Candidatus Phytoplasma pruni is the causative agent of X-disease on peach (Prunus persica) trees. Infected trees exhibit premature yellowing, leaf necrosis causing a shot-hole appearance, limb dieback, and eventual death. How pathogen infection leads to these symptoms is unknown. This study undertook a modern characterization of the disease by assessing the physiological and transcriptomic consequences of phytoplasma infection. Phytoplasma titer was high in the symptomatic tissues and undetected or at low titer in asymptomatic tissues. Symptomatic leaves had a significant decrease in chlorophyll a, chlorophyll b, and carotenoids.

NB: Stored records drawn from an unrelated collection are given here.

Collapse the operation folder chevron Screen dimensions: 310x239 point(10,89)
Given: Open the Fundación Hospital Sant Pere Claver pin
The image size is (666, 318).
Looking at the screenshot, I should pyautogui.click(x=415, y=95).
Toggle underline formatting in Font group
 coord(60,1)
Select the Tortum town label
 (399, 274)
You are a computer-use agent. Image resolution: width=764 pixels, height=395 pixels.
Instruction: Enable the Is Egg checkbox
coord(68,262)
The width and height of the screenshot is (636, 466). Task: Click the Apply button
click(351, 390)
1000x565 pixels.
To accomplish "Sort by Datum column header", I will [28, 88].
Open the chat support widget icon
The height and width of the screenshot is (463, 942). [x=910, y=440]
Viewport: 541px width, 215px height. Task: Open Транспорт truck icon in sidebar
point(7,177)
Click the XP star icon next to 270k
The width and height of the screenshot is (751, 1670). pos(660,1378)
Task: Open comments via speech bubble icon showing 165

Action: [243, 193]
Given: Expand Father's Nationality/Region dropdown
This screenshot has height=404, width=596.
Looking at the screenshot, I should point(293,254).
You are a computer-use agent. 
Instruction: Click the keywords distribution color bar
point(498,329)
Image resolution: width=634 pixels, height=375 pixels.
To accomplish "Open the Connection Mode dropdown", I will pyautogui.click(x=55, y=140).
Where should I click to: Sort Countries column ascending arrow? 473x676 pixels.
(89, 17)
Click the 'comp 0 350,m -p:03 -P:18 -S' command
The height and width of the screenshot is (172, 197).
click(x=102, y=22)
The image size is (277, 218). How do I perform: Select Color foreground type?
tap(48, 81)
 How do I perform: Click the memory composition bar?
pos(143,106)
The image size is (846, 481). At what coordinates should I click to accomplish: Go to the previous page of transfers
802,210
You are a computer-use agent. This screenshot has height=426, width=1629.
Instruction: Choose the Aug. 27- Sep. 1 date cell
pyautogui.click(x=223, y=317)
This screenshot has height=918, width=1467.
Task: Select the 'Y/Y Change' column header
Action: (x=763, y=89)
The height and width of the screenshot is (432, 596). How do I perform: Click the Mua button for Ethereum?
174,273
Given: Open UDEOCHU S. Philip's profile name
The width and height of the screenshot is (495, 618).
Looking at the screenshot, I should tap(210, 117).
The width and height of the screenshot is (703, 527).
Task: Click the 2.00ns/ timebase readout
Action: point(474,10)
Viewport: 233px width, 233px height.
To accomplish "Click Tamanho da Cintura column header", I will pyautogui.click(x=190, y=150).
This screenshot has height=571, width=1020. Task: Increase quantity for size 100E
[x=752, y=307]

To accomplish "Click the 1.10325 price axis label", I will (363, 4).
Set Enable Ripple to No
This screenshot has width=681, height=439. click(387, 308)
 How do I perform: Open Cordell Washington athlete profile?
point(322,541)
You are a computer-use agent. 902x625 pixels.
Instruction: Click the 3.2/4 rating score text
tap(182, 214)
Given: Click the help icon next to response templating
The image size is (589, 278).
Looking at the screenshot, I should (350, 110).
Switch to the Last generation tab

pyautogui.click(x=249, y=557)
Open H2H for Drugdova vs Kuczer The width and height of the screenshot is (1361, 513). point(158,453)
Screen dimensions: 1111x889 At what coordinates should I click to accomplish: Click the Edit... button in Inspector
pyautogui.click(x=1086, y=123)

Transcriptomic analysis showed alterations in genes related to phytohormone synthesis and signaling, circadian rhythms, lignification, and sugar synthesis and transport. Several transcripts that may be related to symptom development were identified. Collectively these data give a much clearer picture of symptom development in Ca. P. pruni infected P. persica and provide several avenues of further research in determining how Ca. P. pruni interacts with its host to elicit the observed symptoms.